Saved entries:
* * * *
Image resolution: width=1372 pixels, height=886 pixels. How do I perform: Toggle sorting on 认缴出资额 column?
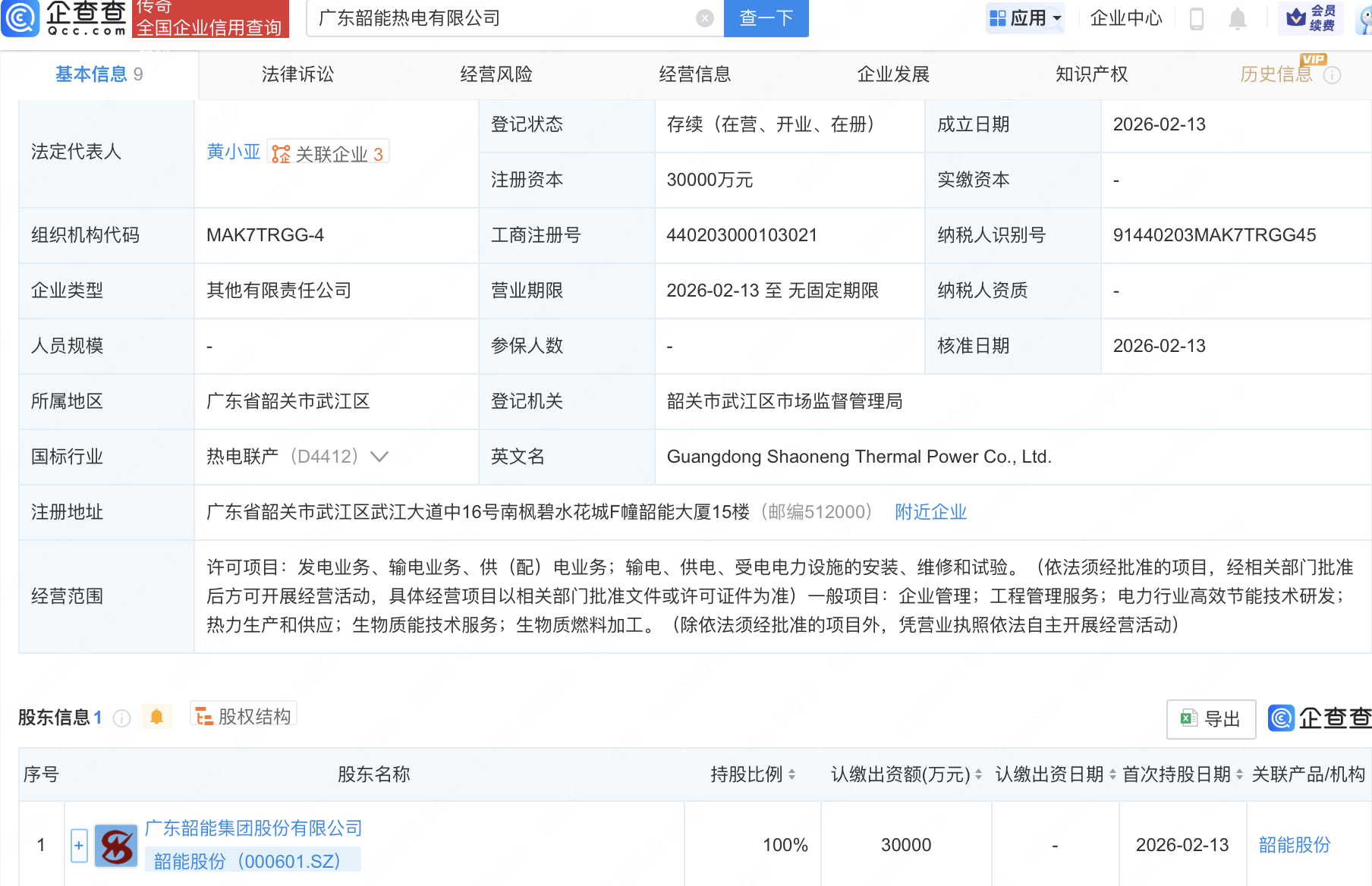(x=977, y=774)
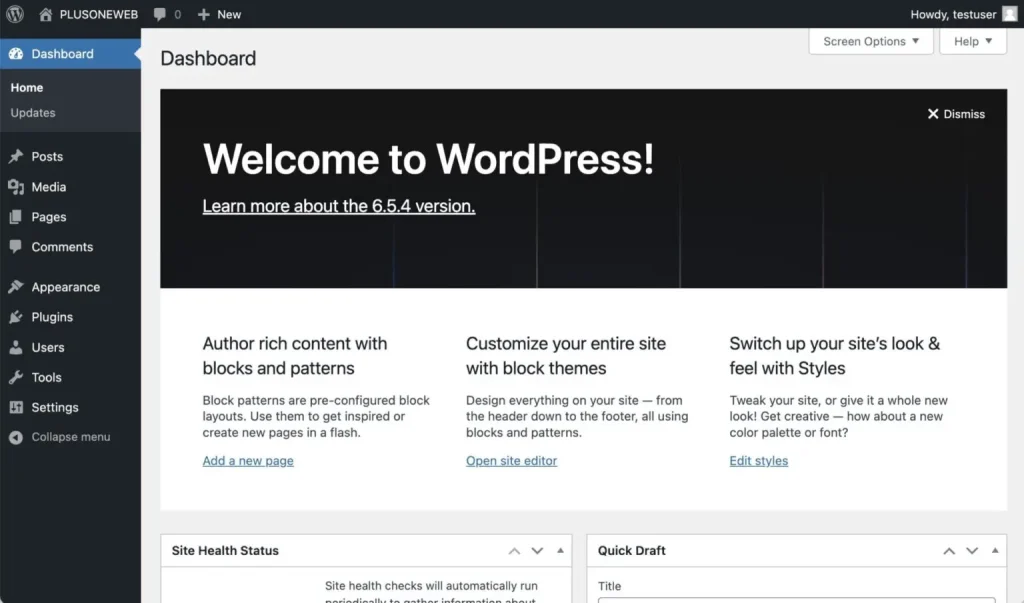Open Appearance paintbrush icon in sidebar
This screenshot has height=603, width=1024.
pyautogui.click(x=15, y=287)
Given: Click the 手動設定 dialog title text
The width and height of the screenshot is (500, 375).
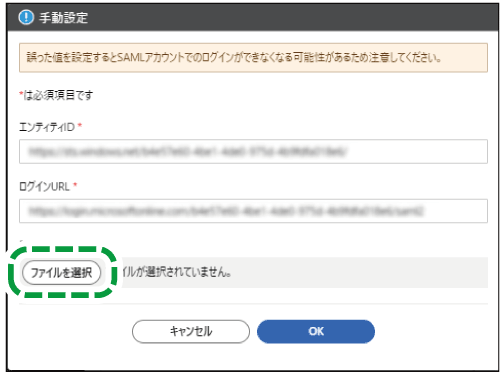Looking at the screenshot, I should tap(63, 17).
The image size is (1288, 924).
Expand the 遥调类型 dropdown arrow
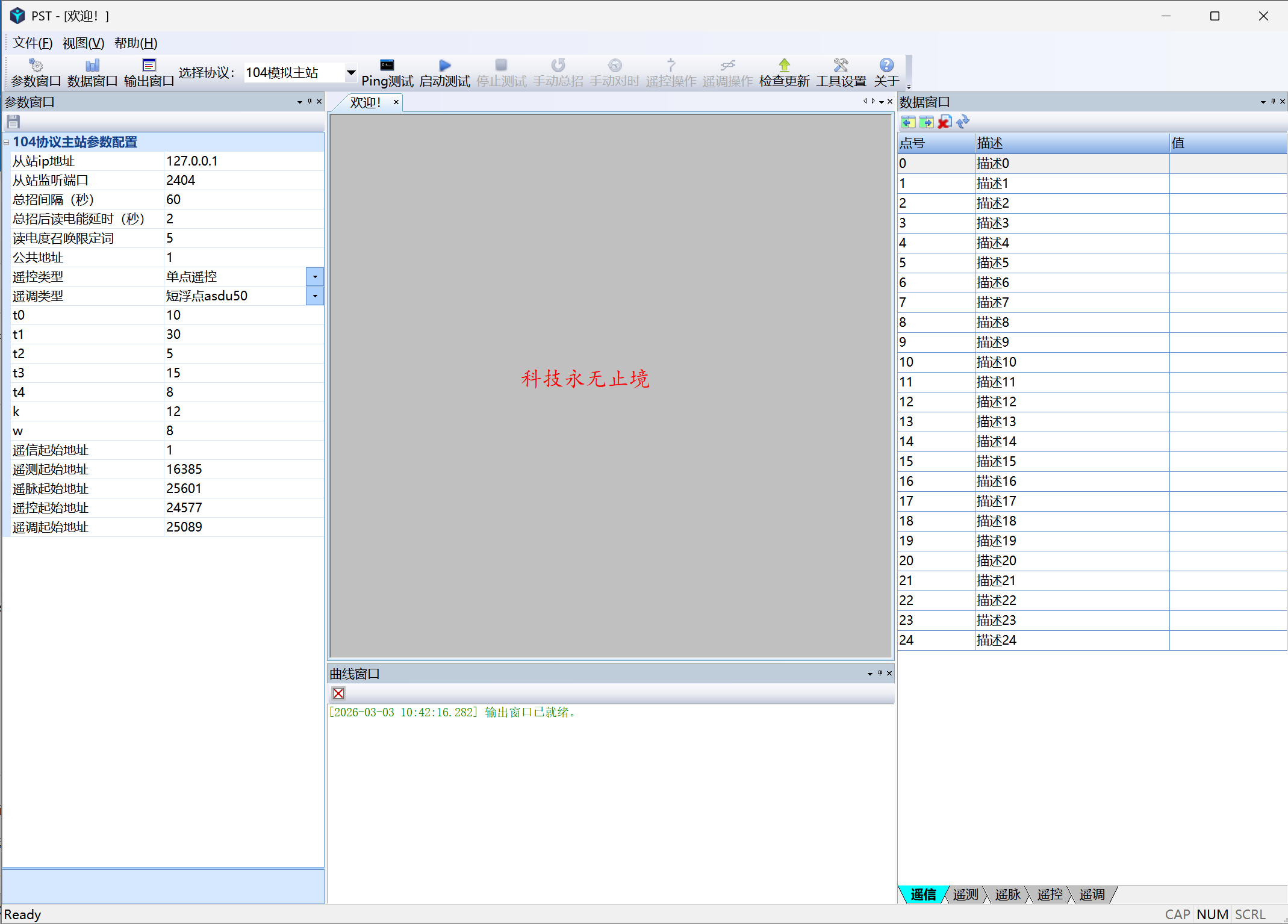click(x=315, y=296)
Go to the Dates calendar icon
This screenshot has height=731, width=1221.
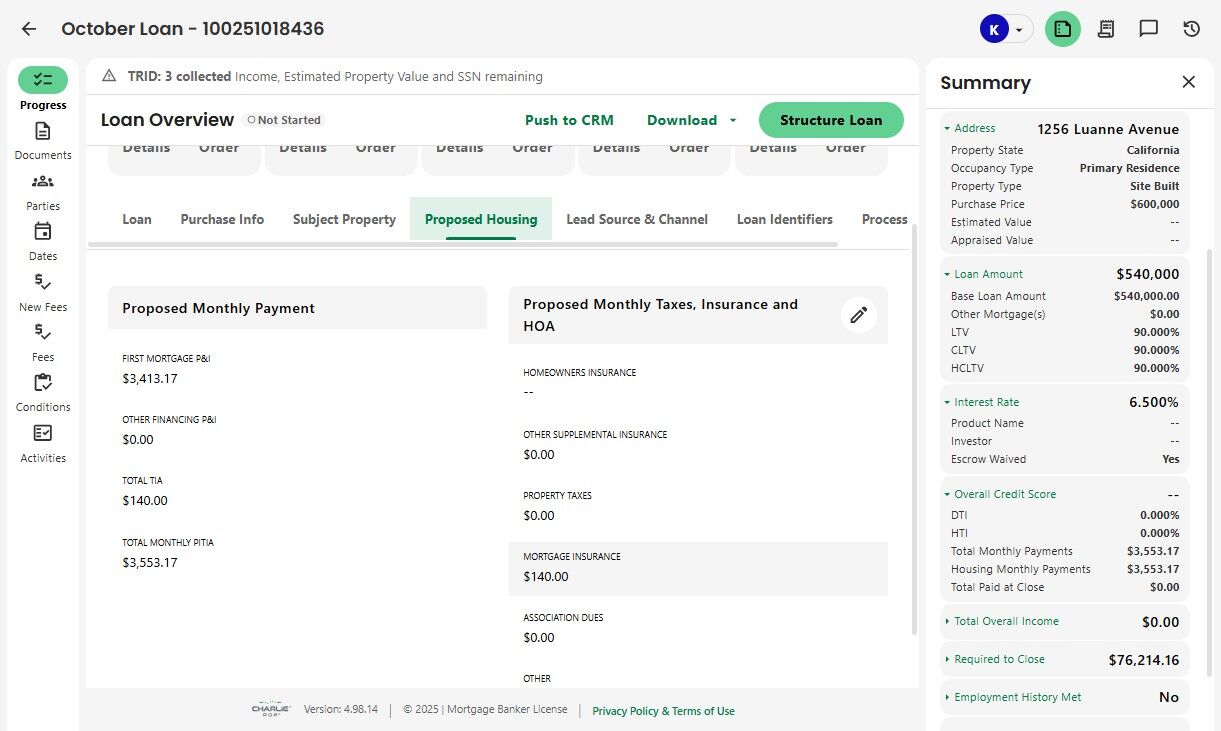(x=43, y=232)
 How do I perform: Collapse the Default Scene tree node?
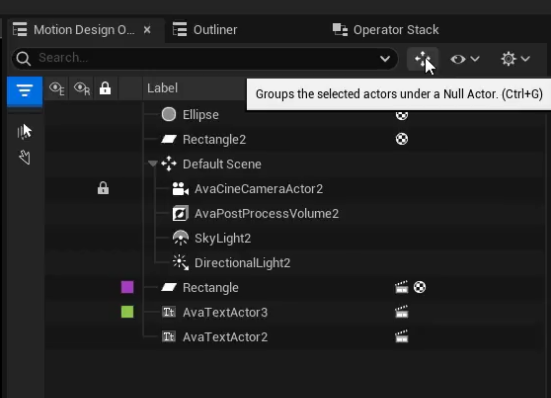point(153,164)
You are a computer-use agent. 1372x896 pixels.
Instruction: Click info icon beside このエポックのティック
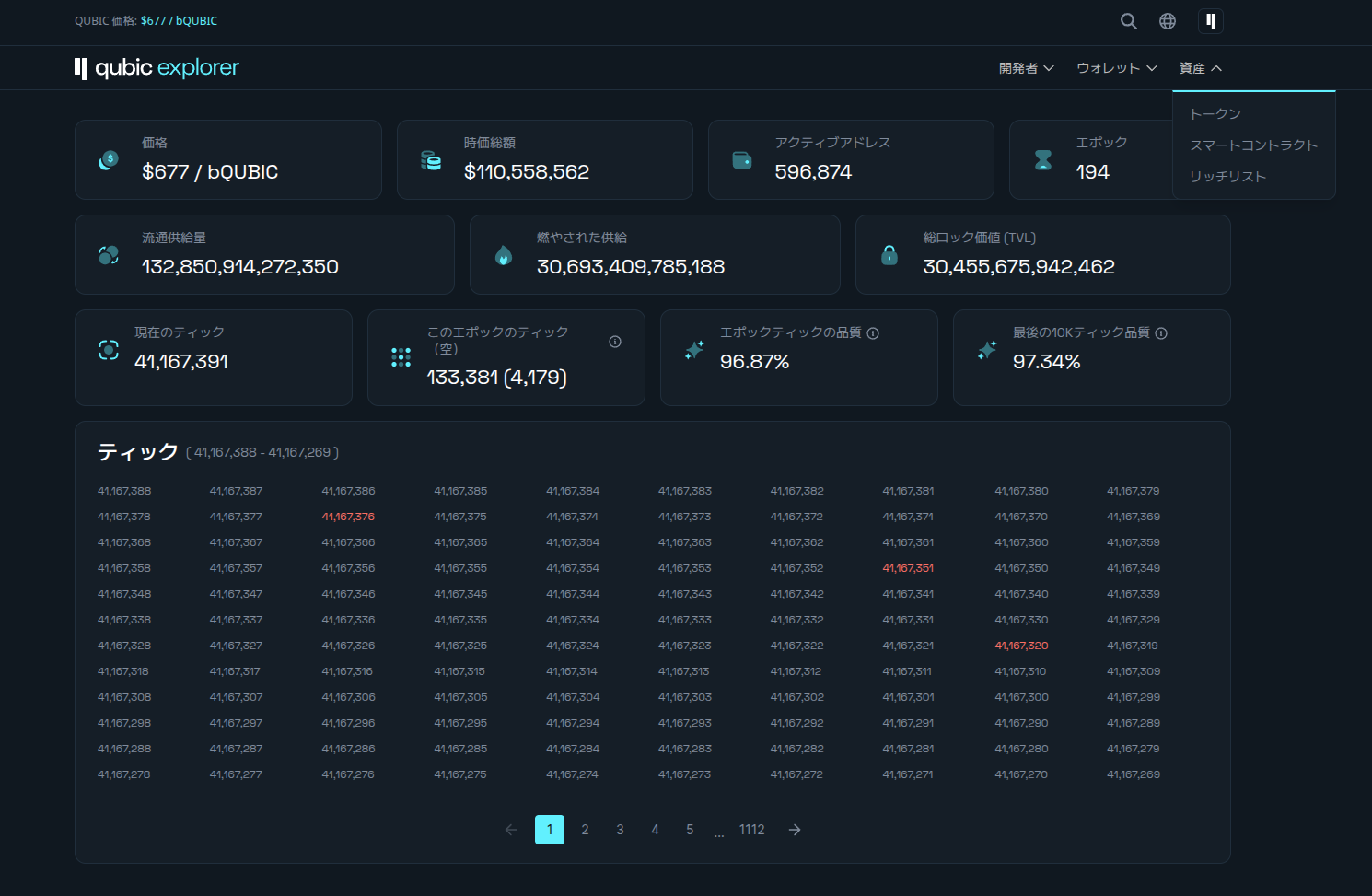click(615, 342)
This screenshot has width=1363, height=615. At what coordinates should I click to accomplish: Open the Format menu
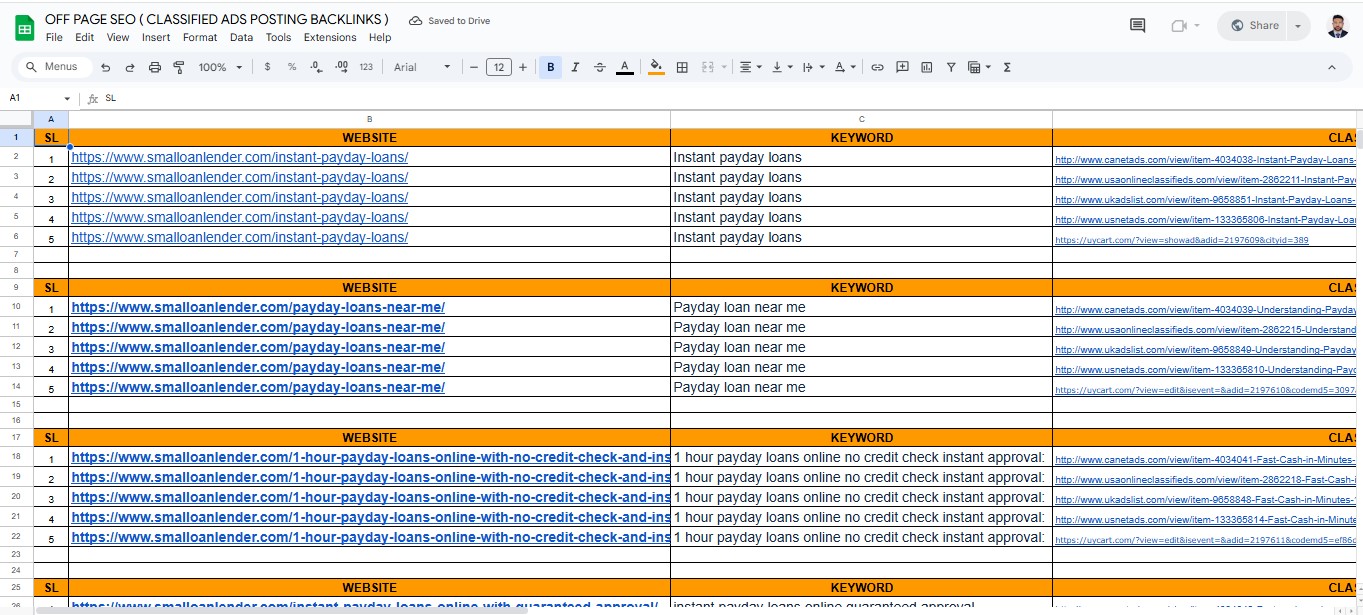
* * * *
• Given problem: Copy out every line of the saved entries above word for word, leaving out the pictures.

• Task output:
Image resolution: width=1372 pixels, height=886 pixels. How do I perform: Toggle sorting on 认缴出资额 column?
(x=977, y=774)
Open Appearance paintbrush icon in sidebar
This screenshot has height=603, width=1024.
pyautogui.click(x=15, y=287)
Given: Click the 手動設定 dialog title text
The width and height of the screenshot is (500, 375).
Looking at the screenshot, I should tap(63, 17).
The image size is (1288, 924).
Expand the 遥调类型 dropdown arrow
click(x=315, y=296)
Go to the Dates calendar icon
This screenshot has height=731, width=1221.
(x=43, y=232)
 How do I perform: Collapse the Default Scene tree node?
point(153,164)
You are a computer-use agent. 1372x896 pixels.
Instruction: Click info icon beside このエポックのティック
click(615, 342)
This screenshot has width=1363, height=615. At what coordinates should I click to accomplish: Open the Format menu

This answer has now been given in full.